* WORK REQUIRED:
Copy down all of the data underneath, exactly as shown.

* * * * * * * * *

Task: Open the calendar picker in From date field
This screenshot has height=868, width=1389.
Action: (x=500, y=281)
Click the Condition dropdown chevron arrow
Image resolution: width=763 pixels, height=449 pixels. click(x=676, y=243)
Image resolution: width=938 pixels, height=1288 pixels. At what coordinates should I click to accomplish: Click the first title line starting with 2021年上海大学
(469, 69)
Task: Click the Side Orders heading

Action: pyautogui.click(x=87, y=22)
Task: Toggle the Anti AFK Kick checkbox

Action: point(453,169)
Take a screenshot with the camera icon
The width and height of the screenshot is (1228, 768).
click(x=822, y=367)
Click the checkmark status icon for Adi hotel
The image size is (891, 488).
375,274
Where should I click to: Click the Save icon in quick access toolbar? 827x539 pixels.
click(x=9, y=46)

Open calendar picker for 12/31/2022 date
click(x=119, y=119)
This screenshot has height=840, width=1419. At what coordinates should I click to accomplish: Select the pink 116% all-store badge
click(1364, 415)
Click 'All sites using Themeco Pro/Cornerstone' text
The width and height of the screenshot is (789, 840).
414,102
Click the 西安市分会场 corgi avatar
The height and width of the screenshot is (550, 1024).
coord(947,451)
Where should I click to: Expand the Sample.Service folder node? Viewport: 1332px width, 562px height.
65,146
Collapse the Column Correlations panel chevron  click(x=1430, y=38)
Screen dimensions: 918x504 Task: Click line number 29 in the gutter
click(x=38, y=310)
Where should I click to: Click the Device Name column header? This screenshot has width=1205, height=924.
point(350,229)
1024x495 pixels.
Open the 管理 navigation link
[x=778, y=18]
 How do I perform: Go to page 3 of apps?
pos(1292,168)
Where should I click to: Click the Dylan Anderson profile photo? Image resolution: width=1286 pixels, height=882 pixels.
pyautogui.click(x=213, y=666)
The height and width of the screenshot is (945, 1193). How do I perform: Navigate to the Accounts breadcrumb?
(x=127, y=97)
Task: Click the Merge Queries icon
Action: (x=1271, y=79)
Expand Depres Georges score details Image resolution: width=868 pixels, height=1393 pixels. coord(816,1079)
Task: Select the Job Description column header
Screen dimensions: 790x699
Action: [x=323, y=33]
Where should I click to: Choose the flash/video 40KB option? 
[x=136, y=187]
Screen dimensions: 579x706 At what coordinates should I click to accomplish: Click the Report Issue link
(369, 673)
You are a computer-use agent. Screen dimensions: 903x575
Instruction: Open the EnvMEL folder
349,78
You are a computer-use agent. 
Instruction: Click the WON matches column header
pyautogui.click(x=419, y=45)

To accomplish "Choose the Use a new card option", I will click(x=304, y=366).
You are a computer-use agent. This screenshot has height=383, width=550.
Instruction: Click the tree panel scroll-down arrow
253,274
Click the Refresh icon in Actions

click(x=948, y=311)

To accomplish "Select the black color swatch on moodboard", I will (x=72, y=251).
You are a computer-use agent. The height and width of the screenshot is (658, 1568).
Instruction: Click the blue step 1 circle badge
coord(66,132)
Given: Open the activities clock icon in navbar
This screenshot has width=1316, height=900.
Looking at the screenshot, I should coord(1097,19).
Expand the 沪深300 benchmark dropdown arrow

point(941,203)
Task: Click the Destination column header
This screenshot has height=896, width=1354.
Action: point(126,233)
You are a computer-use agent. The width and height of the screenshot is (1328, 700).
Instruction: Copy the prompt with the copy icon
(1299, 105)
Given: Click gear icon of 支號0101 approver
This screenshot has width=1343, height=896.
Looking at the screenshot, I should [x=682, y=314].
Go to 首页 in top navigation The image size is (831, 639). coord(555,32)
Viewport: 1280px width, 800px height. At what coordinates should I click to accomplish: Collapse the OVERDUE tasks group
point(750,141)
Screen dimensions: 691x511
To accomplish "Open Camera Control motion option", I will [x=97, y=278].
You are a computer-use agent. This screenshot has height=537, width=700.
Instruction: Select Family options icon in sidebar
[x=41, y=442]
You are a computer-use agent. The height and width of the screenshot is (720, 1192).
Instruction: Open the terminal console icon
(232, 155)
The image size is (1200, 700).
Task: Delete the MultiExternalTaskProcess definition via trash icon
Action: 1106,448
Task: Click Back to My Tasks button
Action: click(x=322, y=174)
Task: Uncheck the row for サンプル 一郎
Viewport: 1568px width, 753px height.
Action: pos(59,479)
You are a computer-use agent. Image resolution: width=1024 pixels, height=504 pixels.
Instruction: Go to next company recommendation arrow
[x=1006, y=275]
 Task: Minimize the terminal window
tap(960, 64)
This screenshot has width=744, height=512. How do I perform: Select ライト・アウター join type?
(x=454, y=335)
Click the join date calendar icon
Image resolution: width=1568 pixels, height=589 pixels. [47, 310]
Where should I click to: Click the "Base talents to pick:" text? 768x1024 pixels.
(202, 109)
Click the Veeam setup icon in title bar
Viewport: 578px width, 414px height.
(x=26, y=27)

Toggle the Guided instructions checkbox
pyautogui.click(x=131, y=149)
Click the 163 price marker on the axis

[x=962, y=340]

* * * * * * * * *

* RESULT FOR THIS TASK:
Task: Open the calendar picker in From date field
This screenshot has height=868, width=1389.
Action: (x=500, y=281)
Click the Condition dropdown chevron arrow
Image resolution: width=763 pixels, height=449 pixels. click(x=676, y=243)
Image resolution: width=938 pixels, height=1288 pixels. At what coordinates should I click to accomplish: Click the first title line starting with 2021年上海大学
(469, 69)
Task: Click the Side Orders heading

Action: pyautogui.click(x=87, y=22)
Task: Toggle the Anti AFK Kick checkbox

Action: point(453,169)
Take a screenshot with the camera icon
The width and height of the screenshot is (1228, 768).
click(x=822, y=367)
Click the checkmark status icon for Adi hotel
The image size is (891, 488).
375,274
Where should I click to: Click the Save icon in quick access toolbar? 827x539 pixels.
click(x=9, y=46)

Open calendar picker for 12/31/2022 date
click(x=119, y=119)
This screenshot has height=840, width=1419. At what coordinates should I click to accomplish: Select the pink 116% all-store badge
click(1364, 415)
Click 'All sites using Themeco Pro/Cornerstone' text
The width and height of the screenshot is (789, 840).
414,102
Click the 西安市分会场 corgi avatar
The height and width of the screenshot is (550, 1024).
coord(947,451)
Where should I click to: Expand the Sample.Service folder node? Viewport: 1332px width, 562px height.
65,146
Collapse the Column Correlations panel chevron  click(x=1430, y=38)
Screen dimensions: 918x504 Task: Click line number 29 in the gutter
click(x=38, y=310)
Where should I click to: Click the Device Name column header? This screenshot has width=1205, height=924.
point(350,229)
1024x495 pixels.
Open the 管理 navigation link
[x=778, y=18]
 How do I perform: Go to page 3 of apps?
pos(1292,168)
Where should I click to: Click the Dylan Anderson profile photo? Image resolution: width=1286 pixels, height=882 pixels.
pyautogui.click(x=213, y=666)
The height and width of the screenshot is (945, 1193). How do I perform: Navigate to the Accounts breadcrumb?
(x=127, y=97)
Task: Click the Merge Queries icon
Action: (x=1271, y=79)
Expand Depres Georges score details Image resolution: width=868 pixels, height=1393 pixels. coord(816,1079)
Task: Select the Job Description column header
Screen dimensions: 790x699
Action: [x=323, y=33]
Where should I click to: Choose the flash/video 40KB option? 
[x=136, y=187]
Screen dimensions: 579x706 At what coordinates should I click to accomplish: Click the Report Issue link
(369, 673)
You are a computer-use agent. Screen dimensions: 903x575
Instruction: Open the EnvMEL folder
349,78
You are a computer-use agent. 
Instruction: Click the WON matches column header
pyautogui.click(x=419, y=45)

To accomplish "Choose the Use a new card option", I will click(x=304, y=366).
You are a computer-use agent. This screenshot has height=383, width=550.
Instruction: Click the tree panel scroll-down arrow
253,274
Click the Refresh icon in Actions

click(x=948, y=311)

To accomplish "Select the black color swatch on moodboard", I will (x=72, y=251).
You are a computer-use agent. The height and width of the screenshot is (658, 1568).
Instruction: Click the blue step 1 circle badge
coord(66,132)
Given: Open the activities clock icon in navbar
This screenshot has width=1316, height=900.
Looking at the screenshot, I should coord(1097,19).
Expand the 沪深300 benchmark dropdown arrow

point(941,203)
Task: Click the Destination column header
This screenshot has height=896, width=1354.
Action: point(126,233)
You are a computer-use agent. The width and height of the screenshot is (1328, 700).
Instruction: Copy the prompt with the copy icon
(1299, 105)
Given: Click gear icon of 支號0101 approver
This screenshot has width=1343, height=896.
Looking at the screenshot, I should [x=682, y=314].
Go to 首页 in top navigation The image size is (831, 639). coord(555,32)
Viewport: 1280px width, 800px height. At what coordinates should I click to accomplish: Collapse the OVERDUE tasks group
point(750,141)
Screen dimensions: 691x511
To accomplish "Open Camera Control motion option", I will [x=97, y=278].
You are a computer-use agent. This screenshot has height=537, width=700.
Instruction: Select Family options icon in sidebar
[x=41, y=442]
You are a computer-use agent. The height and width of the screenshot is (720, 1192).
Instruction: Open the terminal console icon
(232, 155)
The image size is (1200, 700).
Task: Delete the MultiExternalTaskProcess definition via trash icon
Action: 1106,448
Task: Click Back to My Tasks button
Action: click(x=322, y=174)
Task: Uncheck the row for サンプル 一郎
Viewport: 1568px width, 753px height.
Action: pos(59,479)
You are a computer-use agent. Image resolution: width=1024 pixels, height=504 pixels.
Instruction: Go to next company recommendation arrow
[x=1006, y=275]
 Task: Minimize the terminal window
tap(960, 64)
This screenshot has width=744, height=512. How do I perform: Select ライト・アウター join type?
(x=454, y=335)
Click the join date calendar icon
Image resolution: width=1568 pixels, height=589 pixels. [47, 310]
Where should I click to: Click the "Base talents to pick:" text? 768x1024 pixels.
(202, 109)
Click the Veeam setup icon in title bar
Viewport: 578px width, 414px height.
(x=26, y=27)

Toggle the Guided instructions checkbox
pyautogui.click(x=131, y=149)
Click the 163 price marker on the axis

[x=962, y=340]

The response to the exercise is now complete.